Task item —
The entries should each be set down again precisely.
***** Data provided *****
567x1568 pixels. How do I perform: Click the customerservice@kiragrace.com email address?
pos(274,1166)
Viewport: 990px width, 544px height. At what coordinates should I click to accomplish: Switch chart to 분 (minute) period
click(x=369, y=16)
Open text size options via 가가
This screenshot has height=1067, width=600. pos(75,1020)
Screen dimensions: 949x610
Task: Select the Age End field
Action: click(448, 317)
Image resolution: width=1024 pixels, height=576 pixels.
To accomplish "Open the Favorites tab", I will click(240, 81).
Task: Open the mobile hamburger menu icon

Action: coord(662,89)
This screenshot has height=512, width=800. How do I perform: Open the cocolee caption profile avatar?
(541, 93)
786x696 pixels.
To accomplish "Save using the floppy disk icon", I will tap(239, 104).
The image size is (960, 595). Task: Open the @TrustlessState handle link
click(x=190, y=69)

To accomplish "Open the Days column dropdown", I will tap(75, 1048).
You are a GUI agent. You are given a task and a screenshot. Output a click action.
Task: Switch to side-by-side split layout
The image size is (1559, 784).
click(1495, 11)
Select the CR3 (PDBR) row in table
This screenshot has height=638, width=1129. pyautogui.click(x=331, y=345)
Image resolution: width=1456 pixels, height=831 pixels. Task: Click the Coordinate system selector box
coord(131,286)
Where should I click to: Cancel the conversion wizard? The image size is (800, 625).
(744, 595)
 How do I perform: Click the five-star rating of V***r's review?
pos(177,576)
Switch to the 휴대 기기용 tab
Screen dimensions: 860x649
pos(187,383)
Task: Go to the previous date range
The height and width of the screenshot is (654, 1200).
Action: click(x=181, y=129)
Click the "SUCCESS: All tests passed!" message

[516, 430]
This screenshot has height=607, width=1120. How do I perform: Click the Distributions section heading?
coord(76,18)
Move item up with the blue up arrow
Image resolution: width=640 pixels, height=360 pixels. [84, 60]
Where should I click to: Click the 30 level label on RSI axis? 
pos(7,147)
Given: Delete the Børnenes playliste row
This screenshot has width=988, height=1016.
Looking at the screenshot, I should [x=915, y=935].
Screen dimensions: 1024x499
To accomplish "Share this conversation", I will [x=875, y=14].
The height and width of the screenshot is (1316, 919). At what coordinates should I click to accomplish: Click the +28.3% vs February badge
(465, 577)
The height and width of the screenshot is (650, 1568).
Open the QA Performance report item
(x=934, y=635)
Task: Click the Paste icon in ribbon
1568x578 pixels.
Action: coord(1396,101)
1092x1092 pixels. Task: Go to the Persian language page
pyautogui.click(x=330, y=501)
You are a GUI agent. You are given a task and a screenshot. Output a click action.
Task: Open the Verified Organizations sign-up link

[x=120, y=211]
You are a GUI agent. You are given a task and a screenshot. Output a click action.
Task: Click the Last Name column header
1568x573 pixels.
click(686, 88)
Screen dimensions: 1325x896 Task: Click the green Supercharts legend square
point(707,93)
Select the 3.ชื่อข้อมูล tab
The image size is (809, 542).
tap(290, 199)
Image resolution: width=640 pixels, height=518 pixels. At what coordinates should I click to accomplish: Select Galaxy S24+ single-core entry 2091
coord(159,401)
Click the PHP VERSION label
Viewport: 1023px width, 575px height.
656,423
*****
Result for this task —
567x1568 pixels. How do I perform: Click the customerservice@kiragrace.com email address?
pos(274,1166)
Viewport: 990px width, 544px height. At what coordinates should I click to accomplish: Switch chart to 분 (minute) period
click(x=369, y=16)
Open text size options via 가가
This screenshot has height=1067, width=600. pos(75,1020)
Screen dimensions: 949x610
Task: Select the Age End field
Action: click(448, 317)
Image resolution: width=1024 pixels, height=576 pixels.
To accomplish "Open the Favorites tab", I will click(240, 81).
Task: Open the mobile hamburger menu icon

Action: coord(662,89)
This screenshot has height=512, width=800. How do I perform: Open the cocolee caption profile avatar?
(541, 93)
786x696 pixels.
To accomplish "Save using the floppy disk icon", I will tap(239, 104).
The image size is (960, 595). Task: Open the @TrustlessState handle link
click(x=190, y=69)

To accomplish "Open the Days column dropdown", I will tap(75, 1048).
You are a GUI agent. You are given a task and a screenshot. Output a click action.
Task: Switch to side-by-side split layout
The image size is (1559, 784).
click(1495, 11)
Select the CR3 (PDBR) row in table
This screenshot has height=638, width=1129. pyautogui.click(x=331, y=345)
Image resolution: width=1456 pixels, height=831 pixels. Task: Click the Coordinate system selector box
coord(131,286)
Where should I click to: Cancel the conversion wizard? The image size is (800, 625).
(744, 595)
 How do I perform: Click the five-star rating of V***r's review?
pos(177,576)
Switch to the 휴대 기기용 tab
Screen dimensions: 860x649
pos(187,383)
Task: Go to the previous date range
The height and width of the screenshot is (654, 1200).
Action: click(x=181, y=129)
Click the "SUCCESS: All tests passed!" message

[516, 430]
This screenshot has height=607, width=1120. How do I perform: Click the Distributions section heading?
coord(76,18)
Move item up with the blue up arrow
Image resolution: width=640 pixels, height=360 pixels. [84, 60]
Where should I click to: Click the 30 level label on RSI axis? 
pos(7,147)
Given: Delete the Børnenes playliste row
This screenshot has width=988, height=1016.
Looking at the screenshot, I should [x=915, y=935].
Screen dimensions: 1024x499
To accomplish "Share this conversation", I will [x=875, y=14].
The height and width of the screenshot is (1316, 919). At what coordinates should I click to accomplish: Click the +28.3% vs February badge
(465, 577)
The height and width of the screenshot is (650, 1568).
Open the QA Performance report item
(x=934, y=635)
Task: Click the Paste icon in ribbon
1568x578 pixels.
Action: coord(1396,101)
1092x1092 pixels. Task: Go to the Persian language page
pyautogui.click(x=330, y=501)
You are a GUI agent. You are given a task and a screenshot. Output a click action.
Task: Open the Verified Organizations sign-up link

[x=120, y=211]
You are a GUI agent. You are given a task and a screenshot. Output a click action.
Task: Click the Last Name column header
1568x573 pixels.
click(686, 88)
Screen dimensions: 1325x896 Task: Click the green Supercharts legend square
point(707,93)
Select the 3.ชื่อข้อมูล tab
The image size is (809, 542).
tap(290, 199)
Image resolution: width=640 pixels, height=518 pixels. At what coordinates should I click to accomplish: Select Galaxy S24+ single-core entry 2091
coord(159,401)
Click the PHP VERSION label
Viewport: 1023px width, 575px height.
656,423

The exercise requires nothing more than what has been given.